Introduction

IF YOU WERE DOING A STUDY in similarities between E. B. White and Edmund Ware Smith, you could start with words like author, outdoorsman, amateur husbandman, keen observer, and that lifelong Maine designation of being “from away.” They both moved to Maine mid-career, spent time in Florida but found it wasn’t for them, and escaped their offices for the great outdoors as often as possible—White to the Belgrade Lakes and Penobscot Bay and Smith to a log cabin he and his wife built on a lake north of Katahdin and then to Damariscotta. They were birdwatchers, canoeists, small-flock poultrymen, and gin drinkers, and they both enjoyed making things out of wood. They were happily married, enjoyed a good county fair, and preferred houseguests to be of short duration.

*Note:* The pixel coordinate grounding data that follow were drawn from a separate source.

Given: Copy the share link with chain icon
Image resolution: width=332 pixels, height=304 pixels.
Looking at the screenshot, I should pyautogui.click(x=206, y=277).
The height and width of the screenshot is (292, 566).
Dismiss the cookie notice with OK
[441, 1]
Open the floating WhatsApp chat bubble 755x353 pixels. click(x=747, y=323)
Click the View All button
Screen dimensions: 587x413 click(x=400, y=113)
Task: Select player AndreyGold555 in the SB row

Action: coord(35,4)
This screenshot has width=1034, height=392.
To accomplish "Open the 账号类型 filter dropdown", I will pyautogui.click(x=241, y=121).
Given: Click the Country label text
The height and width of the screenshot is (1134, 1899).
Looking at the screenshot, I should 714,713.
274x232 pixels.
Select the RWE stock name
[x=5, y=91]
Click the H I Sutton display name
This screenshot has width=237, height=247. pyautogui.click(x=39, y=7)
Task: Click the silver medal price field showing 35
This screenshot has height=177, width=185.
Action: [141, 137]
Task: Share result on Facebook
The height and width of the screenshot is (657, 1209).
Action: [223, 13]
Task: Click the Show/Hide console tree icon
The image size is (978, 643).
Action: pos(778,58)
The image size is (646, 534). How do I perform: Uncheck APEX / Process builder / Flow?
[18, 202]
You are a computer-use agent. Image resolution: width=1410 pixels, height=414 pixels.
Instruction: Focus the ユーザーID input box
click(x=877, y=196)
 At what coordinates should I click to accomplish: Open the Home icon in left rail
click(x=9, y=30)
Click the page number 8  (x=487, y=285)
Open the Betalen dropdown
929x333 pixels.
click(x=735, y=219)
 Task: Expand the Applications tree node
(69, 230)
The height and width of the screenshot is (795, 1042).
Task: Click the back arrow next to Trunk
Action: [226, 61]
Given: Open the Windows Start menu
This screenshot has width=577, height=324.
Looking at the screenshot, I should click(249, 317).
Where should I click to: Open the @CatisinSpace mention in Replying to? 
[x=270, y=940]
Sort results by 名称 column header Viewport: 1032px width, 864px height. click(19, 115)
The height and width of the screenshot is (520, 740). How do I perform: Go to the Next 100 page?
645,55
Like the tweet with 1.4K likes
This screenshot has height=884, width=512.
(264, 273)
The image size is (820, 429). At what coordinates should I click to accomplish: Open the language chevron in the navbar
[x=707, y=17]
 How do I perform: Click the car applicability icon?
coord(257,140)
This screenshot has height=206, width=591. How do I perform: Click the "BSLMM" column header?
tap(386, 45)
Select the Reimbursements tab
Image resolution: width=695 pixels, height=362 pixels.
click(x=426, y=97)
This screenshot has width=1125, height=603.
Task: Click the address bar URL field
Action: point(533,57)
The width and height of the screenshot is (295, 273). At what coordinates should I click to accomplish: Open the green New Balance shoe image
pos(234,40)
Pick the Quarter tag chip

Edmund Ware Smith was a natural storyteller and often based his stories on fictionalized versions of the many hunters, fishermen, game wardens, and outdoorsmen he knew, including “Jake’s Rangers” from the Damariscotta area. Their exploits were bigger than life, raucous, and generally told in regional vernacular. My grandfather wrote stories but did not voice them. His prose was spare, more formal in grammar and diction, and he was largely an armchair sportsman (although he might pick up a gun if there was a predator at the henhouse, and he enjoyed a fishing rod in a canoe well into his eighties).

Describing his book Woodsmoke from Old Cabins, Smith wrote, “In all men in some degree the wilderness wish exists, however hidden in the haste and habit of the world we make. For me, this wish is symbolized and fulfilled by log cabins I have known, built or lived in. I am thinking especially of certain remote cabins sequestered on the banks of rivers or the shores of little-known lakes.” For my grandfather, that cabin would have been the one he wrote about in “Once More to the Lake,” about his boyhood summers in (and his later return to) the Belgrade Lakes. He was also a fan of Henry David Thoreau’s cabin on Walden Pond, and many of his letters (including some of those collected in Letters of E. B. White ) were written in a similarly austere boathouse on his shore in Maine. Clearly, both Smith and White shared that wilderness wish and enjoyed reading accounts of those who pursued it.

By the time Smith moved to Damariscotta, White had a head start on his saltwater farm up the coast. His chicken coops were well proven, having contributed to the war effort, and my grandfather liked nothing better than to discuss chicken farming and the best way to build a chicken coop or outfit it, so of course they would continue their correspondence. White’s introduction for A Basic Chicken Guide, reprinted here, is one of my favorites of his essays, with its pithy advice to “Be tidy. Be brave.” His letters to Smith detailing the essentials of a chicken coop are as useful today as they were then—and entertaining reading, besides.

Already the two men had shared their love of birdwatching, and songbirds in particular. Smith had published two of White’s essays on the subject in the Ford Times, “Feeding Station Birds” (1954) and “A Farewell to Wings” (1955), both illustrated by the inimitable Charles Harper. Some of White’s descriptions could have as aptly described the two men: “The Chickadee was put on earth to demonstrate the power of positive thinking.” And “An early carpenter with but one tool to his kit, the Downy [Woodpecker] arises at five and goes to work drilling holes, making a bright racket and waking everyone in the neighborhood. . . . In spring, when the sap runs and temptation is strong upon him, the Downy has been known to take a drink.”

And there you have it: spreaders of good news and cheer, early risers, carpenters, keen observers, and friends who enjoyed a well-written letter in the mail and a late-afternoon drink, especially along the coast of Maine.